Progressive shortening of the time of onset and offset of short-acting mealtime insulins was achieved initially by changing from beef to highly purified monocomponent pork (1970s), then to biosynthetic human insulin (1980s), and most recently to the rapid-acting human analogue preparations, of which there are currently three. The first, insulin lispro, was introduced in 1997. Various changes to pairs of amino acids in the insulin molecule decrease the tendency to hexamer formation, thereby increasing the speed of absorption from subcutaneous tissue. When given 15 minutes before (though not when given after) meals, they reduce postprandial hyperglycemia more than soluble/regular insulin or rapid-acting analogue given at the start of a meal, but comparative trials have not shown consistent improvements in HbA1c.

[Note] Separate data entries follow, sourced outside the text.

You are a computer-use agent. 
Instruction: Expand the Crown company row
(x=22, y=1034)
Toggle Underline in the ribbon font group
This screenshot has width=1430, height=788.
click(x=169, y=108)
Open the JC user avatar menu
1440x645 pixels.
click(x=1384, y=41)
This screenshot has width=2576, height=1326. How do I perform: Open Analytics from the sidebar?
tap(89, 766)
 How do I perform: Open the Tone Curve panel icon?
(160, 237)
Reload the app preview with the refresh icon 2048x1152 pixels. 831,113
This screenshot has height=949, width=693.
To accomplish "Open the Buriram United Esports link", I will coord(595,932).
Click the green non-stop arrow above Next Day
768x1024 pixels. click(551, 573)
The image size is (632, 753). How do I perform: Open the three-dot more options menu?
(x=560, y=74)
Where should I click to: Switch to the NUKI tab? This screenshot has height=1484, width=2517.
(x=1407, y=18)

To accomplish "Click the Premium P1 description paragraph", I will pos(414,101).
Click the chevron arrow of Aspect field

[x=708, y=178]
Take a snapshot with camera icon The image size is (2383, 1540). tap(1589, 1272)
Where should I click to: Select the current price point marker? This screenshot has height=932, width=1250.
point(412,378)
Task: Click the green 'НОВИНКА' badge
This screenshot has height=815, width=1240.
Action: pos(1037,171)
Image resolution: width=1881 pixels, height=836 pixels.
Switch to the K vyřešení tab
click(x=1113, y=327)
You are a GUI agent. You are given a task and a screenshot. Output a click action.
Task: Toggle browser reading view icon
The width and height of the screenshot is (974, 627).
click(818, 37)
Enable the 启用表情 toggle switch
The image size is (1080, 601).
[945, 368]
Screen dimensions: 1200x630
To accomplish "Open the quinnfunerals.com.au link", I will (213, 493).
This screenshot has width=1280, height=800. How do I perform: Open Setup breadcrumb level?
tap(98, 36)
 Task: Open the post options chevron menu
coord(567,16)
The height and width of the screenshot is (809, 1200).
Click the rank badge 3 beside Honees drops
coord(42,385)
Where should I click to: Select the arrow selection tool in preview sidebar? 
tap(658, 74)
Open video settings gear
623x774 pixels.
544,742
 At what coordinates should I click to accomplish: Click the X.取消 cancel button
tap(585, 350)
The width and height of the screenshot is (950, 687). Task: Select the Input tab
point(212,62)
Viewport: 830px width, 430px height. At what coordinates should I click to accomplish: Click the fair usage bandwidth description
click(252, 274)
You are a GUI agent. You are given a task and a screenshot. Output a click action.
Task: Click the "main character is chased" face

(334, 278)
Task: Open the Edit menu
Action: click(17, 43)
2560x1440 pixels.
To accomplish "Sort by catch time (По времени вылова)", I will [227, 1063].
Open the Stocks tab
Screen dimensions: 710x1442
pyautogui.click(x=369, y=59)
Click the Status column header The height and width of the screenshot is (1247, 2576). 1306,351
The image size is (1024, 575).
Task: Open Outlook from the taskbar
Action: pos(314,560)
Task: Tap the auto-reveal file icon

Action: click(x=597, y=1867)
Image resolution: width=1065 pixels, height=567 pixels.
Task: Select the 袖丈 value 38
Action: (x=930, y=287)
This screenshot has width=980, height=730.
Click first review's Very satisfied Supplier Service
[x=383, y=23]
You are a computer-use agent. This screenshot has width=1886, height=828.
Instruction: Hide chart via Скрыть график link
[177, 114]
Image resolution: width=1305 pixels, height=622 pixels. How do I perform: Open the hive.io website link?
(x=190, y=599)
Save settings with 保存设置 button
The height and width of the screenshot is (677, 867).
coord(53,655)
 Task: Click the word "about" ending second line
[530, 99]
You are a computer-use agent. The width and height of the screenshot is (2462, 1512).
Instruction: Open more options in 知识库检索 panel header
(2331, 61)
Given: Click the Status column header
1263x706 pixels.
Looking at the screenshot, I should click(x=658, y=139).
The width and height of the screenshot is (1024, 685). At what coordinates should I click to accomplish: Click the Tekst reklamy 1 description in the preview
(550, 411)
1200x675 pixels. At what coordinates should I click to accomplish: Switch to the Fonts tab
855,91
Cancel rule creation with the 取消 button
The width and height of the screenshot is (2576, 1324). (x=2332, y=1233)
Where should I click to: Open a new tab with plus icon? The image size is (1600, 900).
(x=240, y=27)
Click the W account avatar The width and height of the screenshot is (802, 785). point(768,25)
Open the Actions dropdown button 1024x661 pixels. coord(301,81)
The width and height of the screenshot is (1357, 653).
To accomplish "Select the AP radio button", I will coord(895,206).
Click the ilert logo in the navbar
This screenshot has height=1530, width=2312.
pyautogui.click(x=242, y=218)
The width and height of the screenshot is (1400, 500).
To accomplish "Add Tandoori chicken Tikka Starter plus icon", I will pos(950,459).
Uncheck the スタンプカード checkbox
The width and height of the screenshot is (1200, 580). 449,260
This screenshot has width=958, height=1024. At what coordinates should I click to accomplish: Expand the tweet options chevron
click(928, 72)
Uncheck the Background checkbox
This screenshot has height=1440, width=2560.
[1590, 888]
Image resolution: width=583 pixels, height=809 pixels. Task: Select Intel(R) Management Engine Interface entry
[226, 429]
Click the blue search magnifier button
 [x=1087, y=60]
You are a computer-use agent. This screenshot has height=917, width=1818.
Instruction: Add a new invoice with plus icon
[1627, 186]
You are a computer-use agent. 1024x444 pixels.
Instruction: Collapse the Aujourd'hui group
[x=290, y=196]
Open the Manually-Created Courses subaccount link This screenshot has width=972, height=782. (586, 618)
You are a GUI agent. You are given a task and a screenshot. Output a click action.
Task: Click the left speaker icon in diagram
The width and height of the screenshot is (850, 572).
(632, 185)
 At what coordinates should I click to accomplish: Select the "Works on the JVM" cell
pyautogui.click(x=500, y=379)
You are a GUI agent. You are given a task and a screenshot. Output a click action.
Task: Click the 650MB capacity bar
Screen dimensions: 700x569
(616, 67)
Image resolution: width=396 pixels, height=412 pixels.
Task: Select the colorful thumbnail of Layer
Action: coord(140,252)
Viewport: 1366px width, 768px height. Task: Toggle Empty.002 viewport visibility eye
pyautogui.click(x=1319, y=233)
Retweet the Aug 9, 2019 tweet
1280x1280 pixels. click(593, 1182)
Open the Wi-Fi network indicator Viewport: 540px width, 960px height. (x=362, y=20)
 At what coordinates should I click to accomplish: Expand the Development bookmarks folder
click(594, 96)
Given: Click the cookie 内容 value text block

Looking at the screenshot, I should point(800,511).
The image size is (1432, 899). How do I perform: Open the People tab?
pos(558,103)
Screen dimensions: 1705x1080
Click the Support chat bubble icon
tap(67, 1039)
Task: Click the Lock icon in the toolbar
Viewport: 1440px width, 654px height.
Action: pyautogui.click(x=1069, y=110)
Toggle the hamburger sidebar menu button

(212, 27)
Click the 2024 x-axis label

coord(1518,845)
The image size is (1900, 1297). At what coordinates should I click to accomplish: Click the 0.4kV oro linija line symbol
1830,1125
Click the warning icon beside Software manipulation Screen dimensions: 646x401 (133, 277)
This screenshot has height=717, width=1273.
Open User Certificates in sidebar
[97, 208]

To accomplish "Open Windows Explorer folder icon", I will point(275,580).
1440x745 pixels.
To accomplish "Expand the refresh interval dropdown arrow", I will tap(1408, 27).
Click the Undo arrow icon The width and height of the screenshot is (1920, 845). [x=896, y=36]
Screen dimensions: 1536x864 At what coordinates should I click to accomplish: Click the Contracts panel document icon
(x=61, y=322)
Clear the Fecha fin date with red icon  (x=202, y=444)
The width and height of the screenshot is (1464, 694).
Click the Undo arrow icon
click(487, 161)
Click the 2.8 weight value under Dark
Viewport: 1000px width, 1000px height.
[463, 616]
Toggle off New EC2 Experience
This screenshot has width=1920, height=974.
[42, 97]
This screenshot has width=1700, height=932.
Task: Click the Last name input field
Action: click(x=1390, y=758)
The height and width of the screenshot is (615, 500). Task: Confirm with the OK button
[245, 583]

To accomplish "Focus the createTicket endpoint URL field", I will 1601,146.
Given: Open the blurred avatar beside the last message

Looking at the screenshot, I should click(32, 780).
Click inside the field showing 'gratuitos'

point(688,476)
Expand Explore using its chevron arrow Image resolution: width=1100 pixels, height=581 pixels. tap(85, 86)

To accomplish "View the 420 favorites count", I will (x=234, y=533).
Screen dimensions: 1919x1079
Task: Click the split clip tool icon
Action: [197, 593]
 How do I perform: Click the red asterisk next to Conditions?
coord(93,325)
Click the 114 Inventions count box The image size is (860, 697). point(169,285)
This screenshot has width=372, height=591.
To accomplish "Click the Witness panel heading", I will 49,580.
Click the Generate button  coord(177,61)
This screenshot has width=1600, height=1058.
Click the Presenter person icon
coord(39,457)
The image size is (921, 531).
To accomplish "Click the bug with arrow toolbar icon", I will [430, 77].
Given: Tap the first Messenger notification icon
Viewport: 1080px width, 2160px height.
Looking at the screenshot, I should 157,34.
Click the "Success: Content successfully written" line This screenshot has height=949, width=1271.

Their benefits vary in different patients: the lower rate of late-morning hypoglycemia is important to some patients, as is their value in patients who take supplementary doses with snacks between main meals, but their relatively rapid offset of action can lead to pre-meal hyperglycemia if the interval between meals is more than 4–5 hours, and some patients prefer the longer action of soluble insulin for breakfast and lunch, while using a rapid-acting analogue with a very late evening meal, where a longer-acting soluble insulin might overlap with a long-acting bedtime insulin.

The overall advantages or otherwise of both long- and rapid-acting analogues over their human equivalents continue to be debated; analogue regimens have higher ratings for treatment satisfaction and quality of life measures, but it would be unwise to abandon wholesale a group of insulin preparations that served several generations, including the DCCT cohort, perfectly well.